Trump fed this mindset to his advantage, often portraying the white working man as someone who could no longer get a break in America. It is well-documented that cultural resentment was more of a factor in his November victory than was “economic anxiety” or the like. Polls have borne this out. A March survey published by the Public Religion Research Institute found that nearly as many white Americans polled felt that they are discriminated against as much as their black counterparts. White Republicans were even more insistent on this question. Forty-three percent of those respondents argued that white people are subject to the most discrimination, while only 27 percent of them said that about African Americans. While a later PRRI poll also showed that “fears of cultural displacement” motivated voters most likely to support Trump, economic fatalism also contributed to their fervor. A majority of “white working-class Americans” responded that they thought college was a “risky gamble.” Most respondents of color felt just the opposite, believing that a degree was still a path toward economic uplift.

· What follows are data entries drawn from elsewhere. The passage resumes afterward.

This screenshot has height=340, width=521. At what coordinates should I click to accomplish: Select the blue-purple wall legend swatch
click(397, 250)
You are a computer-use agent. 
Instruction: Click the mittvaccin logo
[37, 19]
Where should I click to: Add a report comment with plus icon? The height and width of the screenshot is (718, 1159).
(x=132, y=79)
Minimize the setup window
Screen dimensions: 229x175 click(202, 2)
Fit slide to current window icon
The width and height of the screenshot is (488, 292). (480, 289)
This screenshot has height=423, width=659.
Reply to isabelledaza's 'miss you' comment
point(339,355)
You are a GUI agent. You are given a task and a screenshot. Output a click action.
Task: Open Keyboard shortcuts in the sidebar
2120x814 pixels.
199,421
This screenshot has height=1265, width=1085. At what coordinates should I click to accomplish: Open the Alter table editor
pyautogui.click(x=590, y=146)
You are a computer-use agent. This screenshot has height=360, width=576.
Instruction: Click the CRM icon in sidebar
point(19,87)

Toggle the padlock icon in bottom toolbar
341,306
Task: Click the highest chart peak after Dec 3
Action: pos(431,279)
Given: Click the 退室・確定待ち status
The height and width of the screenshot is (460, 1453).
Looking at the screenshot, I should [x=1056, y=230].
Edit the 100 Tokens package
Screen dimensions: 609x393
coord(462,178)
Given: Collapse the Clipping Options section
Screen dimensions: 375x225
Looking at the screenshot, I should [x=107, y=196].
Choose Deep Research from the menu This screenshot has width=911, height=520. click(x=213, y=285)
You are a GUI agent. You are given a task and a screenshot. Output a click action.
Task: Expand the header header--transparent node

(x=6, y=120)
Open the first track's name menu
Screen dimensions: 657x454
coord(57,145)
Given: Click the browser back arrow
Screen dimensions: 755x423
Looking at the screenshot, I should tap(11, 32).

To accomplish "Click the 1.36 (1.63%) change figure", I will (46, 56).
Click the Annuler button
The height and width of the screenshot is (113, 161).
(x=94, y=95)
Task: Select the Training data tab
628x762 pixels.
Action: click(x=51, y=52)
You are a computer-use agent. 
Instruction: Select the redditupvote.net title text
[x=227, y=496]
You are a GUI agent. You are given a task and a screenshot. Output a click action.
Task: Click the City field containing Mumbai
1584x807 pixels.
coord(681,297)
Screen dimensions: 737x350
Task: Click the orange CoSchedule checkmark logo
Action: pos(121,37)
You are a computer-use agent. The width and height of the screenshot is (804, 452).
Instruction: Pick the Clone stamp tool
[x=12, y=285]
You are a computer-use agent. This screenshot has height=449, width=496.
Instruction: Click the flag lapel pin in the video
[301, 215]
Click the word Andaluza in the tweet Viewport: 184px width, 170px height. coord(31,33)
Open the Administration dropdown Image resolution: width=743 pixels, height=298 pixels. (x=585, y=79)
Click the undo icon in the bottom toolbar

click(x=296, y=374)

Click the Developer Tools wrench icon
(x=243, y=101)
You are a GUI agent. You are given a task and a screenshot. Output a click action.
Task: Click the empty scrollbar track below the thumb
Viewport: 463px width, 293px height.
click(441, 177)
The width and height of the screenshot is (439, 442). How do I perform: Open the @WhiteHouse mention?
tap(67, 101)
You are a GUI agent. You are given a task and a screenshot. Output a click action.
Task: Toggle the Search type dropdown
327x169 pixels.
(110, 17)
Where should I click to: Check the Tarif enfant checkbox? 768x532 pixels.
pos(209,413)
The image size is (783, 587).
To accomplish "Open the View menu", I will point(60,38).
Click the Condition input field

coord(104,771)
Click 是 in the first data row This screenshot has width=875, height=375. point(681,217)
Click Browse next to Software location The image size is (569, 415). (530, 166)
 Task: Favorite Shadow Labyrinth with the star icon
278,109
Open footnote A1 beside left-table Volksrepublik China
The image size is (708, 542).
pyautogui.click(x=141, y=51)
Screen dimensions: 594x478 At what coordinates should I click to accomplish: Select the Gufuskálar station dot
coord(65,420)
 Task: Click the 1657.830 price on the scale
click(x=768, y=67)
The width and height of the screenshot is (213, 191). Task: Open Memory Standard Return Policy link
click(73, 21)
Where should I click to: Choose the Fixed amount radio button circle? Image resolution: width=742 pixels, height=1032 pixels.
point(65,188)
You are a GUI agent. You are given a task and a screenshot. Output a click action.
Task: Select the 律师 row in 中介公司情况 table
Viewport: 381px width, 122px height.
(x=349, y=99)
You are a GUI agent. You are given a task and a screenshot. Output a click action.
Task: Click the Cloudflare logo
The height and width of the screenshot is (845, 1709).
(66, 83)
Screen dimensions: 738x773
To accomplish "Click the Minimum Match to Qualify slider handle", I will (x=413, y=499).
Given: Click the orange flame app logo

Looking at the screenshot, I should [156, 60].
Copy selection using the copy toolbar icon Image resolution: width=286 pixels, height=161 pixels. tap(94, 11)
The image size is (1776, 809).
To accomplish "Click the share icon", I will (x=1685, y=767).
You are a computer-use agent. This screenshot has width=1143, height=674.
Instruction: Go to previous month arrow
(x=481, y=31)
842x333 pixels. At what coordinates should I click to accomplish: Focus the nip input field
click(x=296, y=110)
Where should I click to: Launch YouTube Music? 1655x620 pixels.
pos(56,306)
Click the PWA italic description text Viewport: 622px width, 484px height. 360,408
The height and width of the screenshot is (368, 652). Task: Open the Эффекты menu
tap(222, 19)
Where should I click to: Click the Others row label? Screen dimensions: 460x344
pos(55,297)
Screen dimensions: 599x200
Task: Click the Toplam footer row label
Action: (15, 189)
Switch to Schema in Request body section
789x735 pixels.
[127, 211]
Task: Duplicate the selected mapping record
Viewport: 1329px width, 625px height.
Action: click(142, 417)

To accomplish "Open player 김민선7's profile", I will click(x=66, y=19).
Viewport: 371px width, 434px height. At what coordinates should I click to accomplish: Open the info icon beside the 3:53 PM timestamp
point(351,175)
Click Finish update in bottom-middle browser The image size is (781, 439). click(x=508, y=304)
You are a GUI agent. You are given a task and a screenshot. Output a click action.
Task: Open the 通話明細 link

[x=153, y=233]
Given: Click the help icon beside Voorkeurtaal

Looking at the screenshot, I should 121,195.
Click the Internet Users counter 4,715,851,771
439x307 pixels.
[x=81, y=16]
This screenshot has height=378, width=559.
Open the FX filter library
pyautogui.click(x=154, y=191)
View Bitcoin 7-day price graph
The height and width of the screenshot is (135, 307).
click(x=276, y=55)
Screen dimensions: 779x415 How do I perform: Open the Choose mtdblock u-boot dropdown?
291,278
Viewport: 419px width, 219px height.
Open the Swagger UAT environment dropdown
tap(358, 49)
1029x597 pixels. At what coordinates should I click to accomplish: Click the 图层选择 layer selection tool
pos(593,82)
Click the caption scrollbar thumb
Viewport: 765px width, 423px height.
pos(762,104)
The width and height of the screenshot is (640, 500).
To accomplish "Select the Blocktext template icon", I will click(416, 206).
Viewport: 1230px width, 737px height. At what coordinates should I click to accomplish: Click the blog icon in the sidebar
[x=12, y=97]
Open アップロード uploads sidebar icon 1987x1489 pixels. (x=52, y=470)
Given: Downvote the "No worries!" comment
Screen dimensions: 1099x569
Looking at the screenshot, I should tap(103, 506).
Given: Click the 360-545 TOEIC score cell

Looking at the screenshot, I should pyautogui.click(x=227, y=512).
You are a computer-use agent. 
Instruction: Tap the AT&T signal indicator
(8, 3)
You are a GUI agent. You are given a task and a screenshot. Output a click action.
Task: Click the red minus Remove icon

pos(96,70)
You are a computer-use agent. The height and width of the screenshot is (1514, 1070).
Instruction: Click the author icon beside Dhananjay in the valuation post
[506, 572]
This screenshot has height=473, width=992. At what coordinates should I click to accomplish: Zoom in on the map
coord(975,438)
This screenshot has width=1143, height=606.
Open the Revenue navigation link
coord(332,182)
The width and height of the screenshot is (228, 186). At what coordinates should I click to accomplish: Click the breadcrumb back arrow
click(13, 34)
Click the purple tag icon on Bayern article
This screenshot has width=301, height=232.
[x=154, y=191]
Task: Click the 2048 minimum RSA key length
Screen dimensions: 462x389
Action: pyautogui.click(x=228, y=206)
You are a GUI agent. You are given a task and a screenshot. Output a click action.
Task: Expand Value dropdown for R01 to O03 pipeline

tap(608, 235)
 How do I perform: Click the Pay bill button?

That remains to be seen. Black folks have long been indoctrinated with the myth of the American Dream, a meritocracy where, if we work hard enough and if just enough bootstraps are pulled up, our excellence will be rewarded. It’s why many avoid evangelizing about affirmative action, or even admitting that it has helped us. But as a new study shows, believing in this meritocratic ideal while ignoring social barriers can actually have an adverse affect on poor folks and people of color. It hurts black and brown children to believe unswervingly in the promise of America because it wasn’t a promise made to us. This new move by the Justice Department underscores that reality in a painfully obvious fashion. That is true, even if it doesn’t fully succeed in eliminating affirmative action as a policy.
“There are lots of reasons why the project may not work,” Ifill said. “If you think about the track record to subvert affirmative action, it has been extremely well financed and extremely unsuccessful. It has been a failed project.” She also noted that universities, which genuinely value diversity as an academic imperative, will fight the Justice Department on this. But even though the Trump administration’s investigations and lawsuits may meet resistance from lawyers, activists, and legal precedent, this attack on affirmative action will only further convince certain people in this country that the provenance of the American Dream is theirs alone, unavailable to immigrants and citizens of a different hue.
By just announcing the approach, Team Trump has likely scored a hit with the only Americans whom Trump cares about: his unswerving, nearly monochromatic base. It won’t help that base actually get nearer to a college education, mind you. It’ll just keep other people out. That, it seems, is enough.